Besser sägen mit Stihl

Porträt des Familienunternehmens Stihl

Weltweit im Einsatz: Motorsägen der Marke Stihl

Aller Anfang ist schwer – und das ist in diesem Falle wörtlich zu nehmen: Um die 50 Kilogramm wog die erste Kettensäge aus dem Hause Stihl und musste von zwei Mann bedient werden. Es war das Jahr 1926 und Andreas Stihl hatte kurz zuvor in Stuttgart die „A. Stihl Maschinenfabrik“ gegründet.

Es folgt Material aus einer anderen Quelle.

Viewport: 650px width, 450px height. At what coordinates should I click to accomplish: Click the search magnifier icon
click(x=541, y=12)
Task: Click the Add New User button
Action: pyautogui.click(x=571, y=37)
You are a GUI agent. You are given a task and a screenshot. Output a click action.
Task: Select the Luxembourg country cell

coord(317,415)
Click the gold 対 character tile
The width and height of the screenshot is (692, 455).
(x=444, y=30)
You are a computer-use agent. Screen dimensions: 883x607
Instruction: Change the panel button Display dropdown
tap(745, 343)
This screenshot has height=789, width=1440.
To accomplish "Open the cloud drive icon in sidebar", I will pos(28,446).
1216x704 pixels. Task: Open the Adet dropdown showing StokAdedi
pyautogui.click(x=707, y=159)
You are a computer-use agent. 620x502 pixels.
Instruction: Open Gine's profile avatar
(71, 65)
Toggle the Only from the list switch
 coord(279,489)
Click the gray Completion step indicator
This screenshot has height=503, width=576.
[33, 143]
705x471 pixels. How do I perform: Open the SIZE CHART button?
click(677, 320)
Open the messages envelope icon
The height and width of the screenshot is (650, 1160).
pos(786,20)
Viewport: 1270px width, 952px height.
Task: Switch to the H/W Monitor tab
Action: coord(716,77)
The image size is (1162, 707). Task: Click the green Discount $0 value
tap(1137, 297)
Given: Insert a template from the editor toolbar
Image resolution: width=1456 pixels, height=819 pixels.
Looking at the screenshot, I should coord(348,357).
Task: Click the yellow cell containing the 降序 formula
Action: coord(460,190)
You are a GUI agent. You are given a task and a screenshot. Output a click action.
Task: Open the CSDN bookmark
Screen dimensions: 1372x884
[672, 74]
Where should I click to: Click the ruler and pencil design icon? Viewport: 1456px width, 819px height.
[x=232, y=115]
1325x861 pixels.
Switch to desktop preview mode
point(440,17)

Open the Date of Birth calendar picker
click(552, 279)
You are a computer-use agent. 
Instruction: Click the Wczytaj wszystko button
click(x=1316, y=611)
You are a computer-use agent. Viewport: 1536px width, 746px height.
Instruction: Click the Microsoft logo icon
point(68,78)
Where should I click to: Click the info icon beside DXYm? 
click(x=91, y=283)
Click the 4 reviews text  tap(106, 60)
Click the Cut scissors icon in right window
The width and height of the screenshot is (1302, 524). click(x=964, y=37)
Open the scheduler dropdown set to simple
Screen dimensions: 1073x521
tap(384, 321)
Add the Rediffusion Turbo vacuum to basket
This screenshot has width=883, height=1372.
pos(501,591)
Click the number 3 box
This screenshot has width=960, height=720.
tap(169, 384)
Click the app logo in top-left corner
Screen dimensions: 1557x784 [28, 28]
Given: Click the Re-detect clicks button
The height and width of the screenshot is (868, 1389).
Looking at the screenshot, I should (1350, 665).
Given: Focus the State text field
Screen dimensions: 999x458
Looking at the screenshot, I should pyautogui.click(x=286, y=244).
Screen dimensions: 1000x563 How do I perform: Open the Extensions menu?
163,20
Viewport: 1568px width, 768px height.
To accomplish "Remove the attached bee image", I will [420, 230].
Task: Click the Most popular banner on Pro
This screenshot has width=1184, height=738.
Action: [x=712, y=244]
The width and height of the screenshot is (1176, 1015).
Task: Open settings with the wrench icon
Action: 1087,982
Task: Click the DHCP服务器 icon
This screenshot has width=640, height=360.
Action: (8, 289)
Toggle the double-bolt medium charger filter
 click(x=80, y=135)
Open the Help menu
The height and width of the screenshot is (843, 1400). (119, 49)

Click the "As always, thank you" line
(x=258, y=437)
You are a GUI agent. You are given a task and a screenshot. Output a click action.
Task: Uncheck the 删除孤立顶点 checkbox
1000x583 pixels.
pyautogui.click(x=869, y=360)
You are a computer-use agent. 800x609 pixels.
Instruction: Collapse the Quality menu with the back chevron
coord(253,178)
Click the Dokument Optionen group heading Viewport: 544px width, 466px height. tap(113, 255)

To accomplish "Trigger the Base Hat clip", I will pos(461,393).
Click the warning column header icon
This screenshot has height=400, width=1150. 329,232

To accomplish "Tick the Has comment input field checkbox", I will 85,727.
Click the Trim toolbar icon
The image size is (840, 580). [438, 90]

Als die junge Firma genug Geld mit Waschmaschinen und Dampfkessel-Vorfeueranlagen verdient hatte, begann sie mit dem Bau von Motorkettensägen. Eine Entscheidung, die in den siebziger Jahren in der Weltmarktführerschaft mündete.

Früh zum Exportweltmeister

Heute wird Andreas Stihl als „Vater der Motorsäge“ bezeichnet. Dabei hätte er sich eigentlich keinen schlechteren Zeitpunkt aussuchen können, um eine Firma auf die Beine zu stellen: Kurz nach Gründung des Unternehmens brach die Wirtschaft weltweit zusammen. Aber Stihl hatte einen Trumpf im Ärmel: konkurrenzlose Produkte. Nachdem er 1926 die erste Elektromotorsäge der Welt zur Marktreife gebracht hatte, folgte 1929 die erste benzinbetriebene Kettensäge. Anfang der dreißiger Jahre wurde diese „Stihlsche Baumfällmaschine Typ A“ bereits massenhaft nach Russland, Kanada und in die USA exportiert. Der Zweite Weltkrieg machte dem ersten Aufschwung ein Ende, als die Stuttgarter Produktionsstätte in Bad Cannstatt bei einem Bombenangriff zerstört wurde. Die komplette Produktion musste daraufhin in das 1938 hinzugekommene zweite Werk in Neustadt an der Rems (heute ein Teil von Waiblingen) verlagert werden – noch heute Hauptsitz von Stihl.

Familienbetrieb Stihl im Porträt

In den Sechzigern ist im Waiblinger Stihl-Werk wieder viel zu tun.

Aufschwung nach dem Krieg

Nach dem Krieg machte Stihl weiter in Sachen Motorsäge – und die Geräte wurden leichter und handlicher. Ab Mitte der fünfziger Jahre hatte Stihl das Gewicht der Sägen so weit verringert, dass sie nun von einem Man bedient werden konnten. Als echter Verkaufsschlager erwies sich beispielsweise die Stihl Contra bei ihrer Markteinführung 1959: Die Contra brachte bei einer Leistung von sechs PS nur noch zwölf Kilogramm auf die Waage und hatte einen großen Anteil an der fortschreitenden Motorisierung der Waldarbeit. In weniger als zwei Jahren produzierte Stihl über 200.000 Contras, 1961 musste das Unternehmen extra Frachtflugzeuge chartern, um der Nachfrage in Nordamerika gerecht zu werden.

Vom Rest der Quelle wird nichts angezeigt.